His competitive race reflects his competitive attitude about Drake.
“It’s Drake University,” Riebel said. “You need to be that better student.”
Stress may be a continual reality, but Riebel balances it by catching an episode of “Jersey Shore” or hanging out with friends.
Other short-term ways students can handle stress include taking a break, pausing to breathe and prioritizing. Students can handle long-term stress by using a support system like friends, recognizing limits and making their own goals.
“It’s the slow drip of chronic stress — your body will tell you.

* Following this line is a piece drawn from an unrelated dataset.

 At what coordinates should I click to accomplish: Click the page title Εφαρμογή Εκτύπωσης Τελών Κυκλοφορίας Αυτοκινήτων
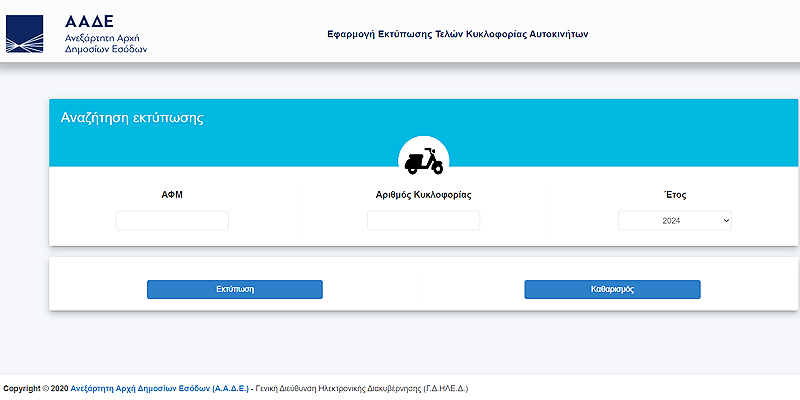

It’s the stress that gets to people,” Bragg said.
Riebel isn’t the only one who has managed to avoid stress-related problems.
Sophomore physics and math double major Bennett Hansen is involved in several campus activities outside his 17 credit hours.
He participates in curling club events, maintains The Times-Delphic website and is a member of a fraternity, Student Senate Student Services Committee and Goodwin-Kirk Executive Council.
“I constantly have things in the back of my mind that I have to think about,” Hansen said.
Hansen manages his workload by writing things down in his planner. He said he realizes that his involvement in campus organizations at Drake has value.
“Because it’s small, the stuff you’re involved in will matter,” Hansen said.
Hansen copes with stress by taking advantage of his free time. He uses it to get things done and occasionally nap.
Some students manage their stress with a more hands-on approach.
Kevin Peterson is a senior biochemistry, cell and molecular biology major and licensed massage therapist at Drake.
Peterson treats four to eight students a week at Drake’s Wellness Center. He started working last year, and his practice now receives more attention than it did before because of open advertising.
“People are realizing that this will help with stress-related symptoms. I almost exclusively see students for stress,” Peterson said.
Peterson’s advice is simple: Know your limits and get to know yourself. He believes that self-awareness is the first step in figuring out how to eliminate that point of stress.
“Make sure to take care of yourself while taking care of everything else,” Peterson said.